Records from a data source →
=== Section Start ===

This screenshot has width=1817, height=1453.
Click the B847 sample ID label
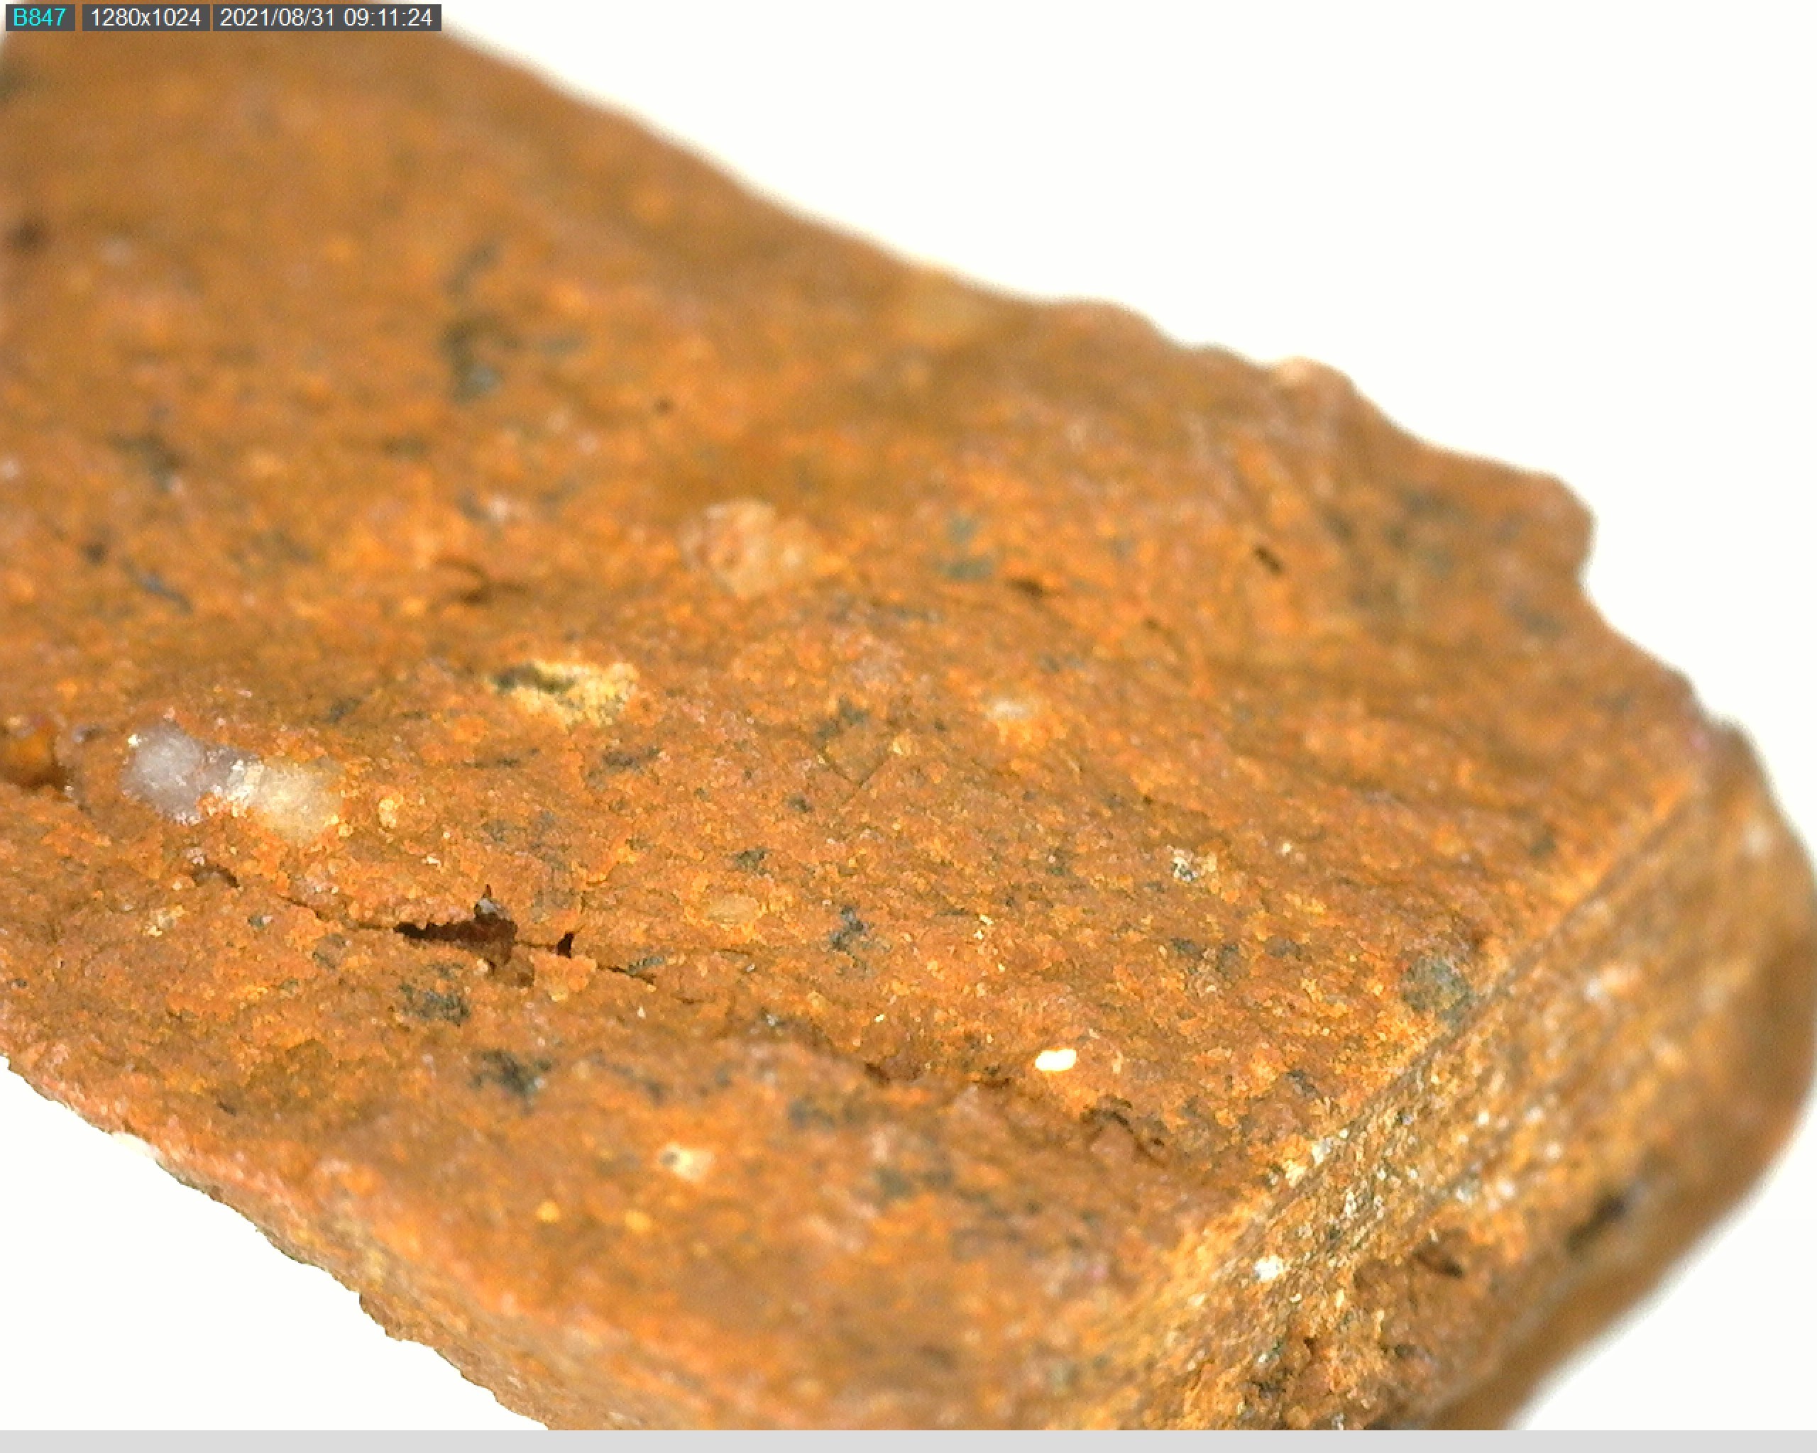coord(39,18)
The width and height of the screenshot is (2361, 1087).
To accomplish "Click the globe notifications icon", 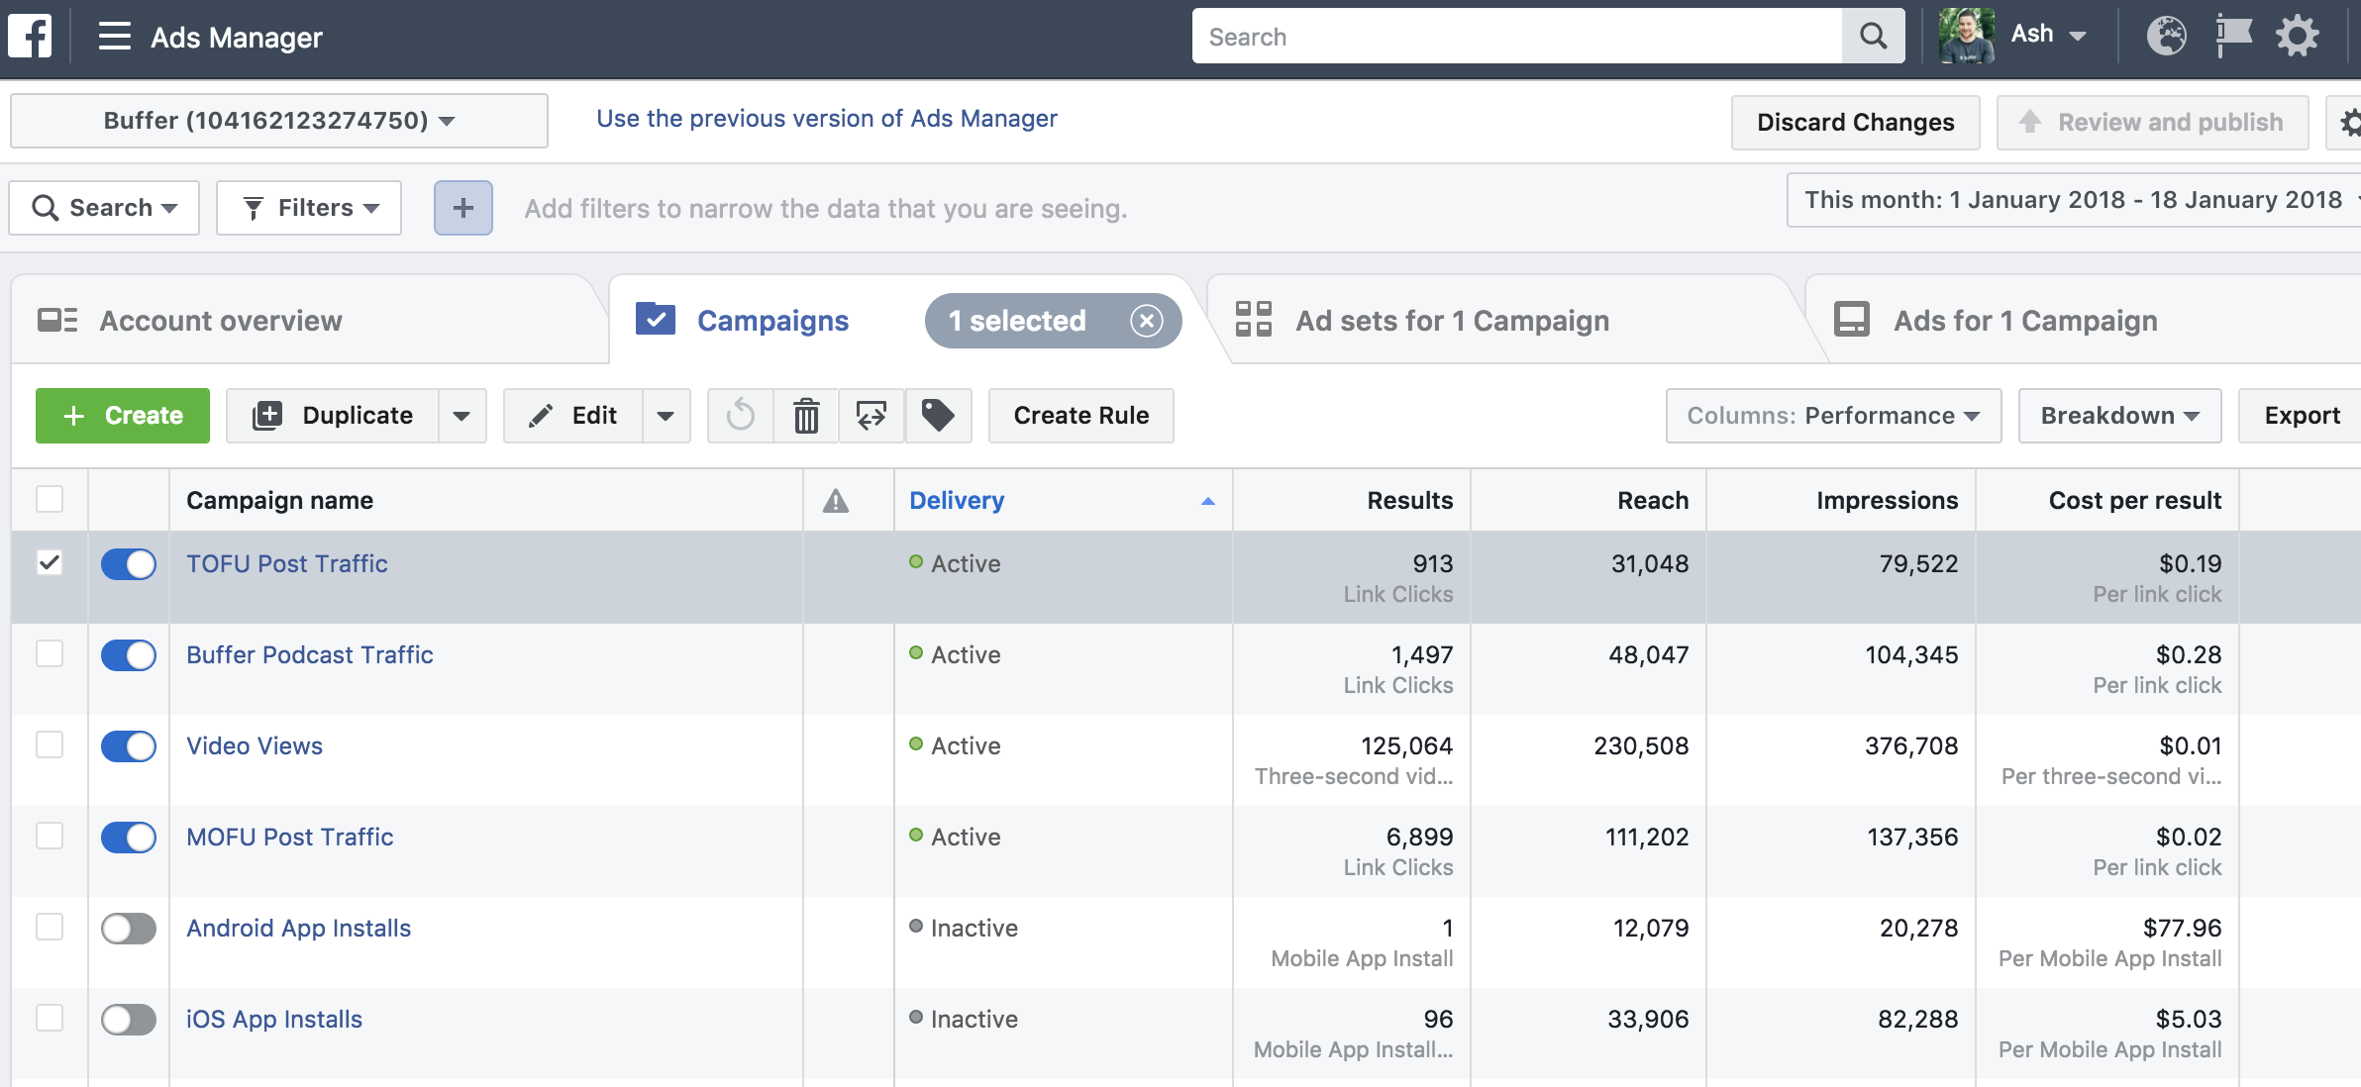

=== Section End ===

What to do → What is needed is an exact copy of the entries above, with no images in it.

Expected answer →
This screenshot has width=1817, height=1453.
Click the B847 sample ID label
coord(39,18)
The width and height of the screenshot is (2361, 1087).
To accomplish "Click the globe notifications icon", 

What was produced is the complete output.